Consider finding the wavelength, λmax, at which Eλ is a maximum. This involves finding the value of λ such that

#### dEλ/λ = 0 (d/dλ)[F(λT)/λ5] = F'(λT)T/λ5 −5F(λT)/λ6

When this expression is set equal to zero and the equation multiplied through by λ6 the result is

#### F'(λT)λT −5F(λT) = 0

Let λT be denoted as z. Then the above equation reduces to
F'(z)z = 5F(z)

There is presumably only one value of z satisfying this equation, say z*.

Thus it turns out that this implies that

#### λmaxT = z*

The value of z* is approximately 0.294 cm-K°. Thus λmax is inversely proportional to absolute temperature. This was confirmed by empirical measurement and became known as Wien's Displacement Law because the peak in the curve is displaced (changed) by changes in temperature.

Wavelength and frequency are related by

#### ν = c/λ

where c is the speed of light in space. Thus the frequency at which Bν is a maximum is directly proportional to T.

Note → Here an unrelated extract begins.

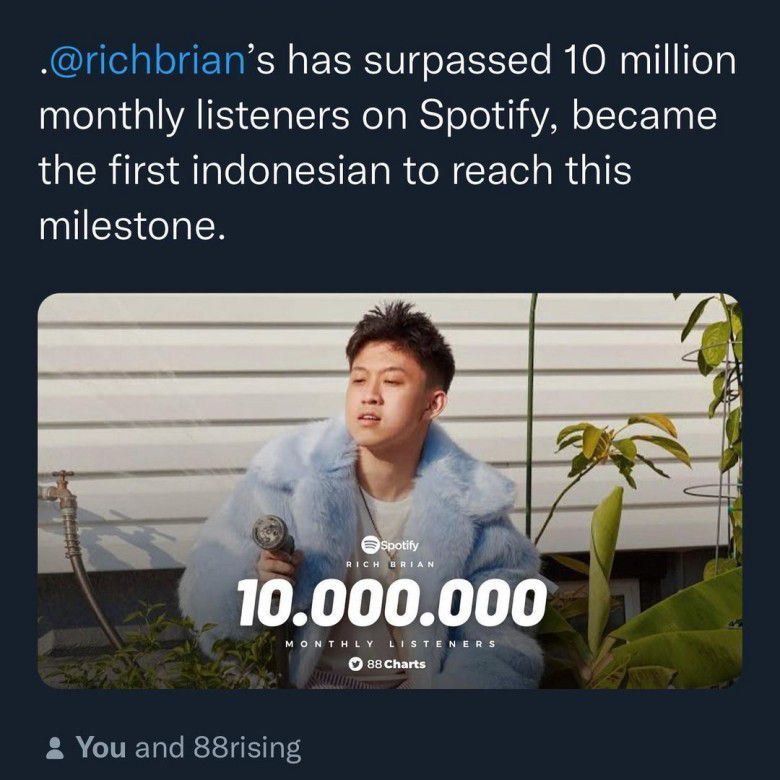Click "You" in the liked-by line
The width and height of the screenshot is (780, 780).
coord(101,748)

Wien went on to make further assumptions and on the basis of those assumptions concluded that the energy emission function must be of the following form

#### Eλ = c1exp(c2/(λT))/λ5

where c1 and c2 are constants.

This form did fit reasonably well the data available at the time. That data however only involved temperature up to 4000°K and wavelengths down to the values for violet light. When empirical measurements were obtained for wavelengths much greater than those of red light the formula failed. The formula that had been accepted as right was now obviously wrong. Willy Wien's reputation in physics suffered from this failure.

Reference:

Max Jammer, The Conceptual Development of Quantum Mechanics, McGraw-Hill Book Co., New York, 1966.